No primeiro momento o policial se aproxima de um galalau mais alto que ele que estava onde não devia estar. Como a ordem era desobstruir a via pública, o policial fez o que tinha que fazer: agarrou o garoto, tirou seu pé de apoio, derrubou-o e o imobilizou. Pronto. Até aí é uma ação policial violenta, mas compreensível e dentro dos padrões aceitos internacionalmente.

Uma força policial bem treinada, profissional, pararia aí. Mas ele não parou: com o cidadão no chão, imobilizado, o PM, aparentemente fora de si, passou a esmurrá-lo até deixá-lo desacordado. Ação completamente desnecessária, que daria nota zero a esse policial nas academias militares de muitos países e cadeia e expulsão nos tribunais também de muitos países.

FORÇA E AUTORIDADE
Em todo lugar, toda organização, todo grupo, tem sempre alguns “maus elementos”. Gente que não se prepara, não entende sua função, não estuda e ainda leva para o trabalho recalques e problemas pessoais.

A impressão que a gente começa a ter, ao ver episódios envolvendo a PM, é que o oficialato não está conseguindo enquadrar os “maus elementos” e promover os melhor preparados. O resultado é uma sensação desagradável, de medo da polícia e de desconfiança de seus atos. Este é o pior cenário, para quem ainda acredita nas instituições.

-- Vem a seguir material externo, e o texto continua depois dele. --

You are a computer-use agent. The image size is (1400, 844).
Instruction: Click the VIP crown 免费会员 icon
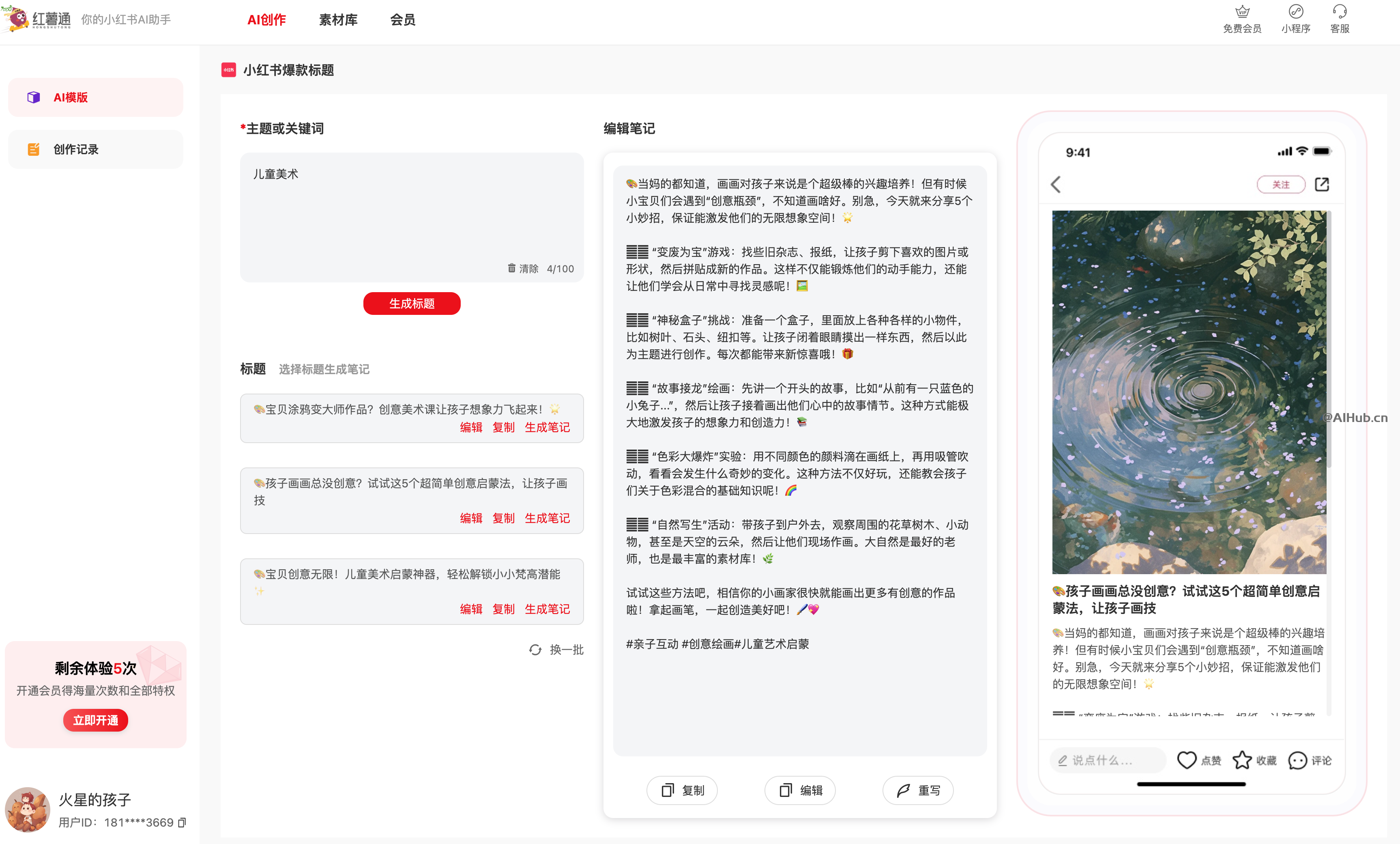click(x=1243, y=11)
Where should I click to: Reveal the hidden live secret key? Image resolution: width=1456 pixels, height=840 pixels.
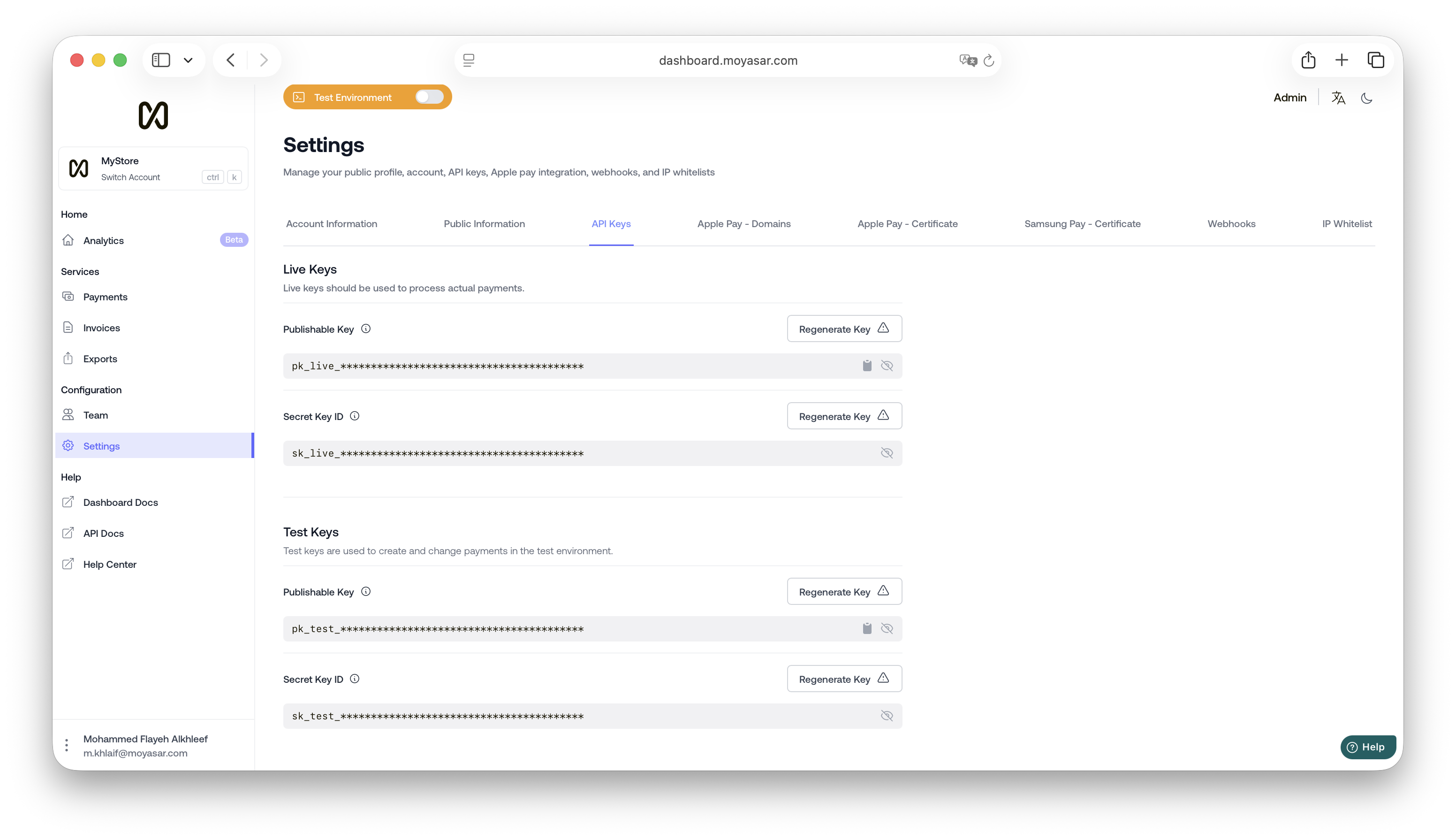[x=887, y=453]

Update do sábado: trago pra cá uma observação interessante feita ali nos comentários, porque nem todo mundo tem saco de abrir os comentários pra ler.
ok, césar!
mas “oficialato não está conseguindo enquadrar os 'maus elementos'” me pareceu equivocado. os pms agem assim pq sao submetidos ao mesmo tipo de agressão e humilhação por parte do "oficialato". Há inúmeros casos de abuso de poder de oficiais. Nesse carnaval, um major deu um carteiraço pra tirar o filho bêbado de uma blitz. só consultar a denúncia na corregedoria. Os PMs também estão submetidos à um código disciplinar do século retrasado.


CANTINHO DOS LEITORES

FOTO DRAMÁTICA – A foto acima foi mandada por um leitor. Não consegui saber quem foi o autor ou autora (talvez seja a Leninha), mas não pude deixar de utilizar. Acho que ela representa bem o clima que paira sobre a capital, com essas desinteligências todas.

ÁGUA MARROM – O César Curtarelli escreve pra reclamar da Casan, que segundo ele entrega água “suja, torpe e com cor de urina (mas sem o cheiro)” nas torneiras de Balneário Piçarras e coloca na propaganda que tem “a água mais pura”. Ô xará, isso não dá um processinho de propaganda enganosa no Procon, não?

PROCESSO ARQUIVADO
– O Sérgio Rubim (o Canga) manda e-mail, felicíssimo com o arquivamento, pela Justiça, do processo onde o governador LHS tentava enquadrá-lo na Lei de Imprensa por crime de calúnia e difamação. Segundo ele, “o LHS gosta de perseguir jornalistas”.

INDIGNAÇÃO
– O Chico Veríssimo, de Itajaí, escreve para dizer que lê e recomenda a coluna e para solidarizar-se com o Nilson Lage. Ele acha que LHS e Benedet tinham que, no mínimo, vir a público pedir desculpas ao professor. É, eu também acho. Mas, cá entre nós, acho que isso só vai acontecer no dia de São Nunca.

2 comentários:

Anônimo disse...

Na verdade, já sei o que fazer quando precisar da polícia...vou chamar os bombeiros e rezar para que os ladrões se assustem com o barulho da sirene...É uma vergonha...
Ótimos textos..abraços

Anônimo disse...

ok, césar!
mas "oficialato não está conseguindo enquadrar os 'maus elementos'" me pareceu equivocado. os pms agem assim pq sao submetidos ao mesmo tipo de agressão e humilhação por parte do "oficialato". Há inúmeros casos de abuso de poder de oficiais. Nesse carnaval, um major deu um carteiraço pra tirar o filho bêbado de uma blitz. só consultar a denúncia na corregedoria. Os PMs também estão submetidos à um código disciplinar do século retrasado.